Ve geçen sene yazdığımız bir kitapta ne demişiz başlık olarak?
“Sığınmacı Sorunu Değil Türkiye’de Türk’ü Azınlığa Düşürme Oyunu”
Evet, oyun bu. Alt başlık;
“Batının Bin Yıldır Bitmeyen Kini ve Değişmeyen Planı: Türkleri Anadolu’dan Atma”
Evet, onların hedefi bu. Pek çok belgelerinden onların bu namussuzca planı, hedefi hep güttüklerini, hep gündemde tuttuklarını ortaya koymuşuz, belgesiyle, kanıtıyla.

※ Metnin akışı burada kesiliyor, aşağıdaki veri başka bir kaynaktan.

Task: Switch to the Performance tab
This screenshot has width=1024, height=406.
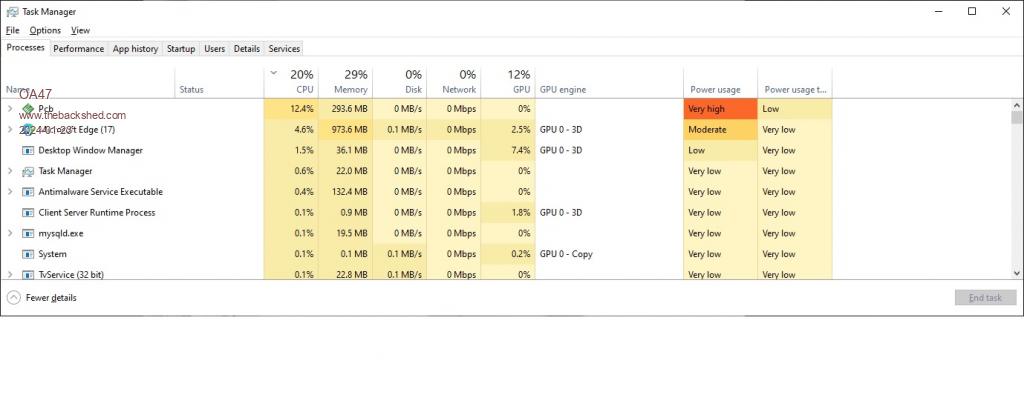Action: [78, 48]
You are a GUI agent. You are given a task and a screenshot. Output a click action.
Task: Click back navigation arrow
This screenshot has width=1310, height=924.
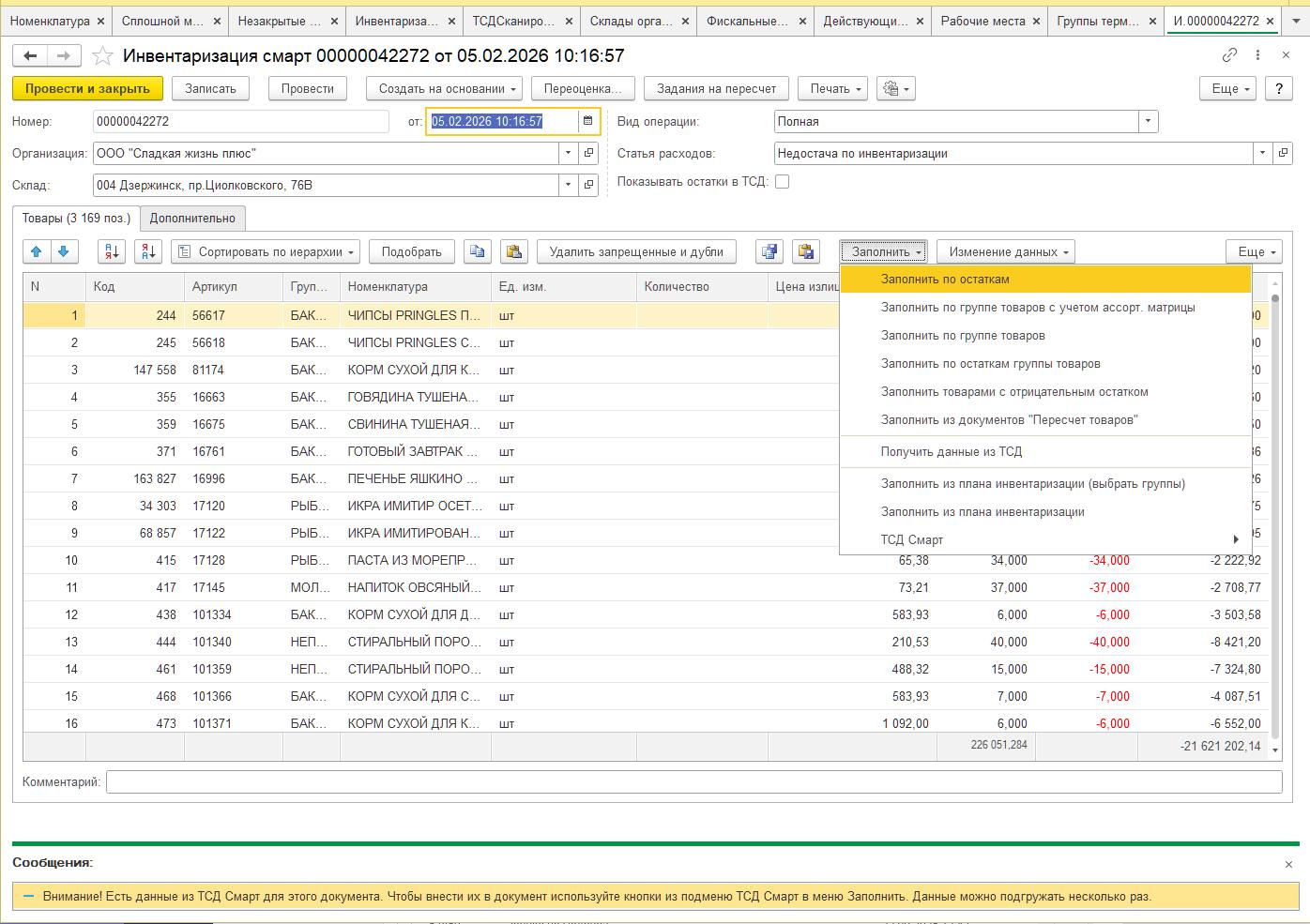pos(30,56)
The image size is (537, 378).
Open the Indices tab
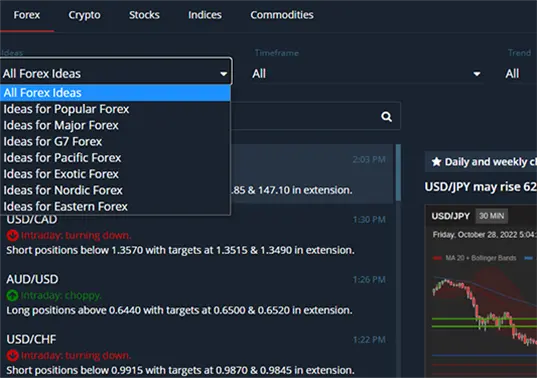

Demek ki bizim yaptığımız bütün tespitler, gerçekleri diyalektik mantık ve metodumuzla ve devrimci teorimizin yolumuza düşürdüğü ışıkla görüp analiz etmemiz sonucunda yapılmış tespitlerdir, ortaya konulmuş tespitlerdir. Ve hepsi de yüzde yüz kesinliğe sahiptir. Böyle bir felaketle karşı karşıyayız, yüz yüzeyiz.
Ve ne diyoruz?
Ülkemiz için “Yüzyılın Felaketi”, bu ABD devşirmesi, bu hainler haini Tayyipgiller iktidarıdır. Bunlar ABD’nin ve BOP’un sadık bir hizmetkârı ve uygulayıcısıdırlar.
İşte bizim bu tespitimizin bir diğer yönünü de 8 Ekim 2024 Salı gününün Sözcü Gazetesi manşet olarak ortaya koymuş.
“Türkiye tarihi bir fırsat kaçırdı. Bölgemiz kan gölünü döndü. Bodrum baharı sürseydi İsrail bu kadar azmazdı.”
Kim diyor bunları?
“Uluslararası İlişkiler Uzmanı Profesör Hasan Ünal, bundan kimin karlı çıktığını Sözcü’ye anlattı. Türkiye’de Beşar Esad hükümeti zayıflatılmamış olsaydı İsrail’in azgınlığı bu kadar olamazdı. Ortadoğu allak bullak edilemezdi. Maalesef burada en büyük suçlulardan birisi mevcut iktidardır.”
Gördüğümüz gibi namuslu bilim adamı Profesör ve Uluslararası İlişkiler Uzmanı Hasan Ünal da aynı tespitte bulunuyor. BOP’un hizmetkârı olduğunu ortaya koyuyor Tayyip’in. Ve şu anda Ortadoğu’da yaşanan cehennemin en önde gelen yerel sorumlularından biri olduğunu ortaya koyuyor Tayyipgiller hükümetinin.
“Mülteci deposu olduk!..
“Dostluğu bozmanın bize faturası ağır oldu. Bugün beş milyonu Suriye’de olmak üzere 10 milyon Suriyeliye bakıyoruz. 7-8 milyon da kaçak var. Bunun maliyeti en az 150 milyar dolar.”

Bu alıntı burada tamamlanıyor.